OEFENTAKEN:
A – Geef uit het paginafragment alles letterlijk weer, van "Mooi is het" tot en met "verder dan engagement.".
B – Zeg bij elke bewering of die overeenkomt met het paginafragment. Antwoord met ja of nee en citeer letterlijk de woorden die de doorslag geven.
(i) Een afgestudeerd kunstenaar bezit absolute artistieke vrijheid.
(ii) Himmelsbach de Vries verkoopt schilderijen via zijn Wilderswebwinkel.
(iii) Het werk van Himmelsbach de Vries blijft binnen de grenzen van engagement.
C – Welke term wordt volgens het paginafragment door Tinkebell verstoord?

Wat dat betreft is Tinkebell interessant, ze verstoort onze invulling van de term ‘compassie’. Ze brengt in praktijk wat velen van ons wel eens heimelijk denken, maar niet uitgedrukt zien in kunst. Toch is het niet genoeg. Tinkebell schaart zich teveel in wat men juist niet van de kunstenaar verwacht. De kunstenaar staat zelfs daar nog boven, hij hoeft zich aan geen enkel idee van het publiek te hechten of te storen. Als afgestudeerd kunstenaar bezit je absolute artistieke vrijheid, het is een houding die op iedere kunstacademie onderwezen en gepropageerd wordt. ‘Nergens mag de beeldend kunstenaar in beknot worden en als laatste in zijn vrijheid van expressie’. Kortom, niets houdt hem tegen.

Joseph Beuys, Wie man dem Toten Hasen die Bilder erklärt, 1965

Joseph Beuys, Wie man dem Toten Hasen die Bilder erklärt, 1965

Mooi is het wanneer die zeldzame kunstenaar doet wat het publiek van hem verwacht, maar zijn uitdrukking daarvan hevig overdrijft.  Beeldend kunstenaar Domenique Himmelsbach de Vries is daar een voorbeeld van. Met zijn Wilderswebwinkel biedt hij precies datgene wat het publiek van hem lijkt te vragen. Hij is de kunstenaar die zijn eigen brood verdient door dekbedovertrekken, koffiemokken en T-shirts met daarop de afbeelding van de PVV-voorman te verkopen. Het werk van Himmelsbach de Vries gaat verder dan engagement.

GEGEVENSREGELS:
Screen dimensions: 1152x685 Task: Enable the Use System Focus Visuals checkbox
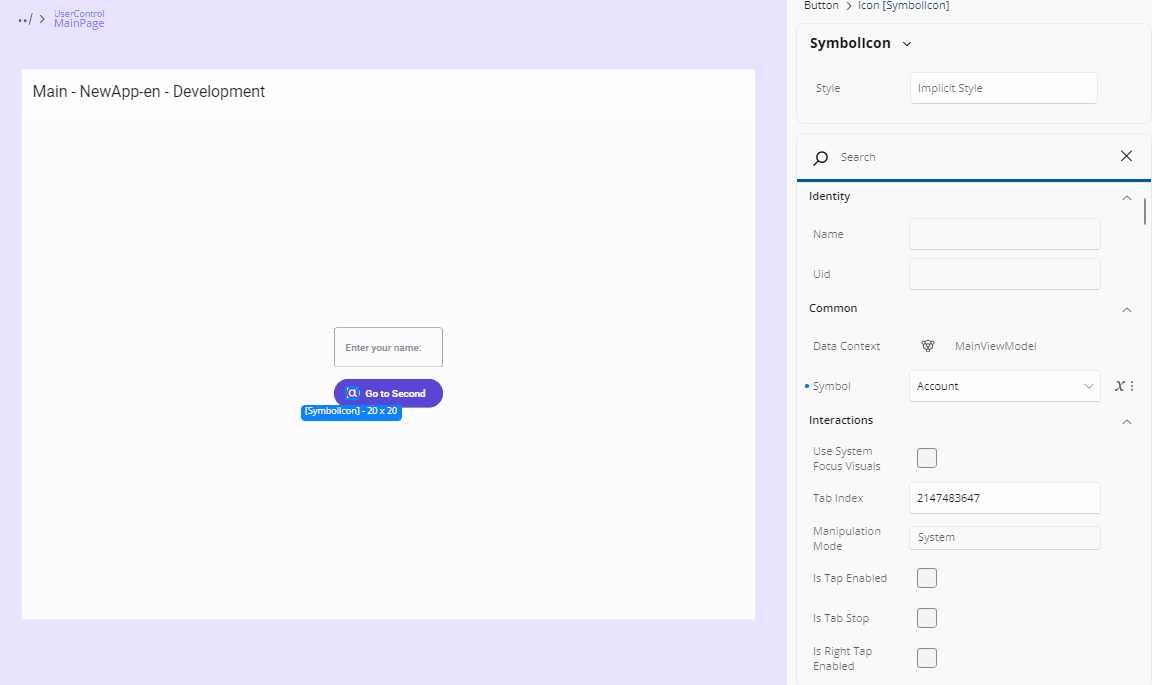pos(926,457)
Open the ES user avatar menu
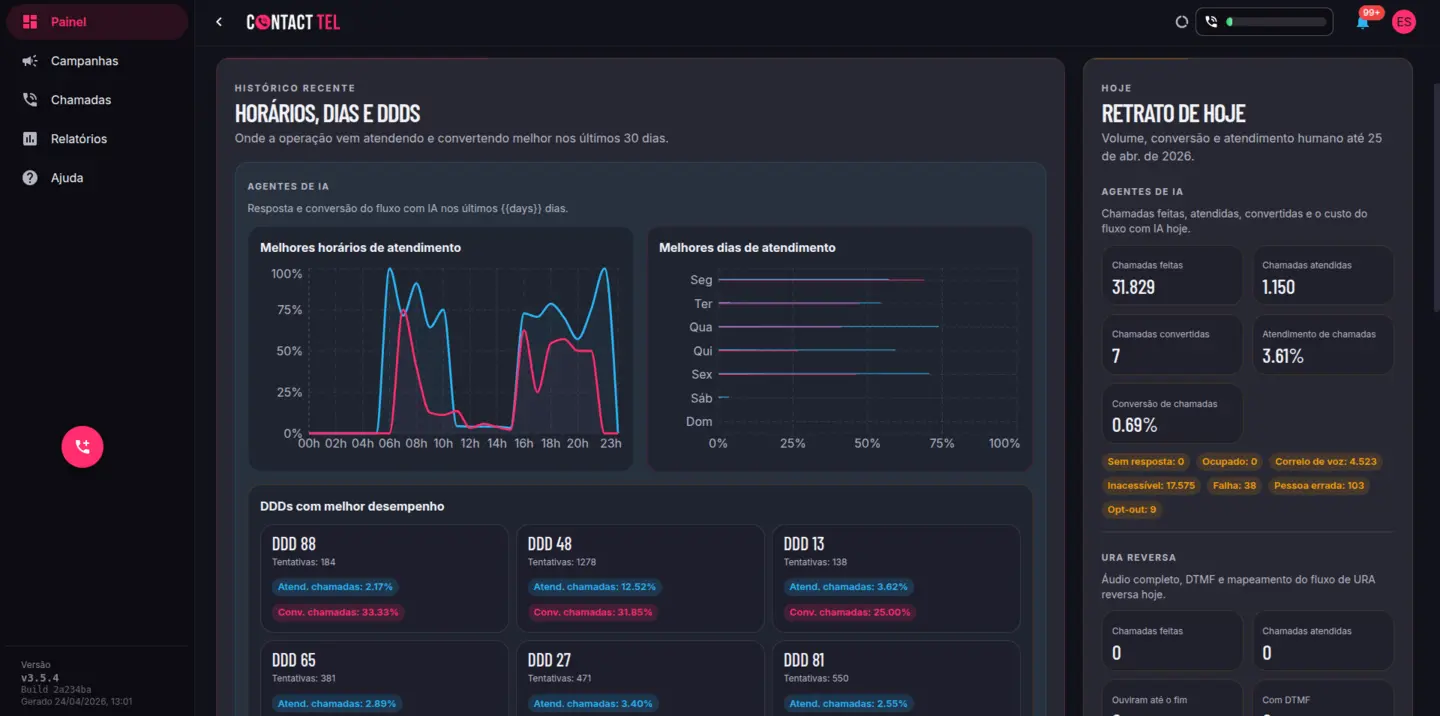The width and height of the screenshot is (1440, 716). (x=1404, y=22)
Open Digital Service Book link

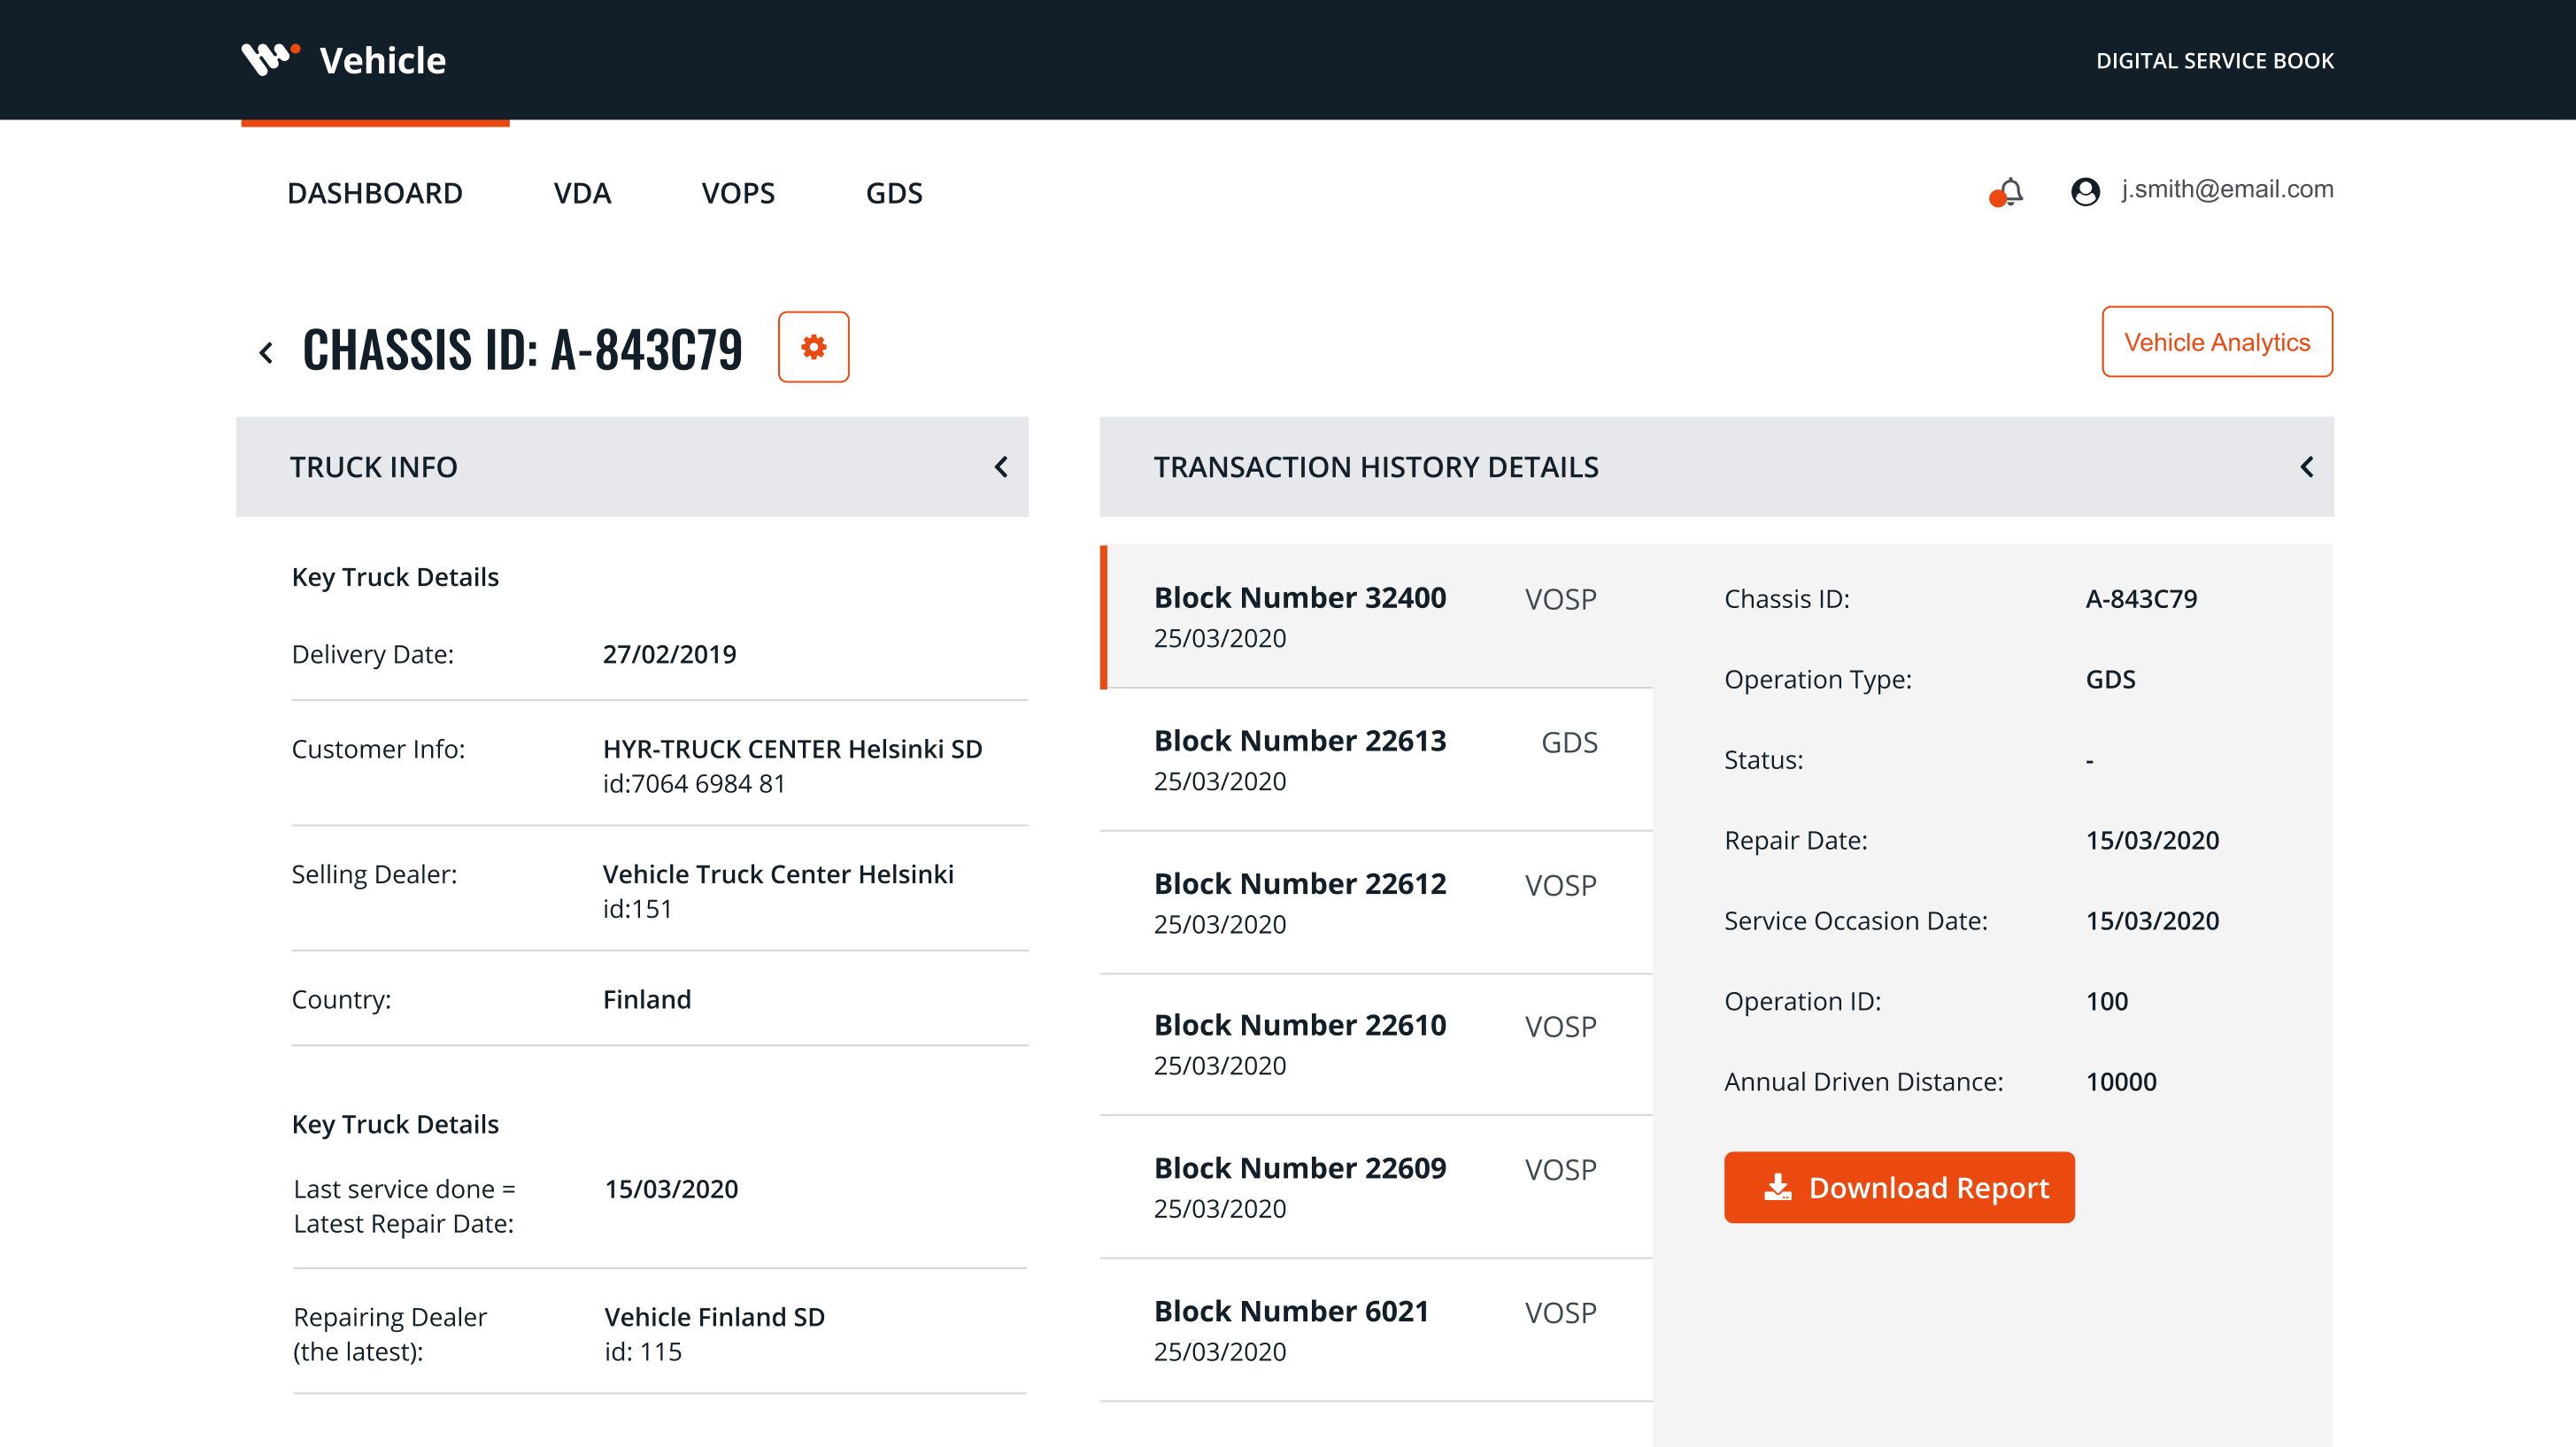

OPLOSSINGEN PER TAAK:
A –
Mooi is het wanneer die zeldzame kunstenaar doet wat het publiek van hem verwacht, maar zijn uitdrukking daarvan hevig overdrijft.  Beeldend kunstenaar Domenique Himmelsbach de Vries is daar een voorbeeld van. Met zijn Wilderswebwinkel biedt hij precies datgene wat het publiek van hem lijkt te vragen. Hij is de kunstenaar die zijn eigen brood verdient door dekbedovertrekken, koffiemokken en T-shirts met daarop de afbeelding van de PVV-voorman te verkopen. Het werk van Himmelsbach de Vries gaat verder dan engagement.

B –
(i) Ja: "Als afgestudeerd kunstenaar bezit je absolute artistieke vrijheid"
(ii) Nee: "door dekbedovertrekken, koffiemokken en T-shirts met daarop de afbeelding van de PVV-voorman te verkopen"
(iii) Nee: "Het werk van Himmelsbach de Vries gaat verder dan engagement."

C – De term ‘compassie’.